Saturday, September 20, 2008

Orientation

“This is an experimental hospital, so you are bound to see a lot of things that you feel are unethical. If you want to practice here, you will have to keep those feelings to yourself.”

It is my first day of orientation on a MICU in another university hospital where I will be working. My preceptor, Jim, has worked here for 15 years. It is hard to imagine that he could be so direct with all of his orientees. Perhaps he has sized me up quickly. He adds that once I have been around for a while and established my name, I will be able to intervene from time to time and say enough is enough. He does this himself and clearly feels proud of it and that it is his role. That is a good sign at least, but out the window goes any hope that this hospital is going to be different from the others I have worked in. But I knew that already, right?

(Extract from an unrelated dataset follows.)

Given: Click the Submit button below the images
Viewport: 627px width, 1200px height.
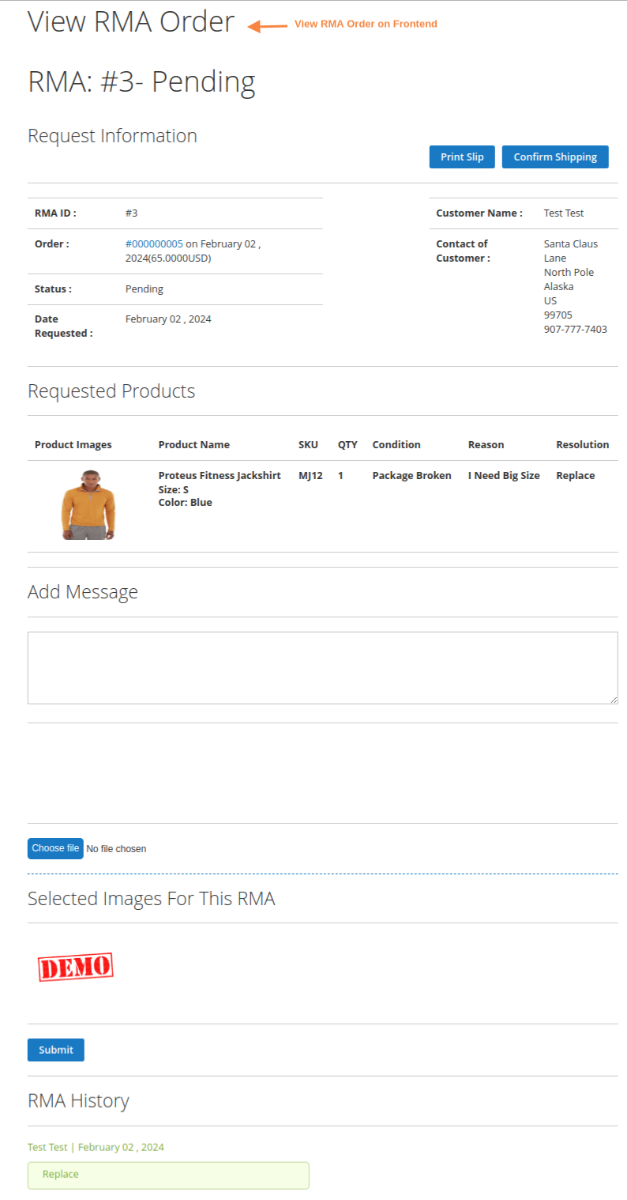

“They are proud of being an experimental hospital. They just like to use the word ‘innovative.’ That means they try a lot of things on patients who have no chance of making it. If something works, they broadcast it. If something does not, they bury it.” Trial and error being what it is, I expect the latter happens much more than the former. Human experimentation anyone? These people are on the verge of death anyways, so how much harm can you really do to them. It can get to be an “anything goes” scenario if you play it right. It is always open season on the dying. They are defenseless. Even their families do not protest. Does everyone feel comfortable with this? This is where the miracles of modern medicine come from right?

Jim says that he sometimes flatly refuses to assist with experimental procedures and blocks them when he thinks things have gone too far. MICUs tend to get a lot of hopeless cases. Jim talks about how it is a good place to practice code skills. Knowing the end result will not be changed takes the stress out of it all. “We have fun with the codes. Well not fun really, but we take a few minutes at the end so that the new nurses can practice their chest compressions and stuff.” I decline the practice opportunity in advance. I do not really need it. I know what he means about codes being fun. They are exciting and they provide an opportunity to work closely with coworkers in a pleasing way. “It is a teaching hospital. This is what it means. Everyone needs to learn how to do these things. We try to stop it before it goes too far.”

I remember a story one of my nursing instructors told one day in lecture. She had gone to check on a student who had been placed in the ER for the day. She had peeked around a curtain to find her student alone, straddling a recently deceased patient, happily practicing chest compressions. Seeing her teacher, the student looked up, smiled and waved, “Oh, hi Professor Calloway.” Then she had gone back to her practicing. My instructor had stumbled away, thinking about how strange her life had become. I appreciate more and more how she shared her experiences like this with us.

2 comments:

officesavings said...

Disturbing.

I have only been working as a nurse for nine months now. I find that I'm experiencing situations where I have to think very carefully about what I say and/or do.

I sometimes have an internal conflict wondering: how do I fit in to the culture that stands in this hospital and in the attitudes of many of my coworkers?

Leo Levy said...

A coworker once told me that being a nurse means putting yourself in constant moral peril. It is not easy, and you will not always get it right. Keep thinking. That is the best thing you can do.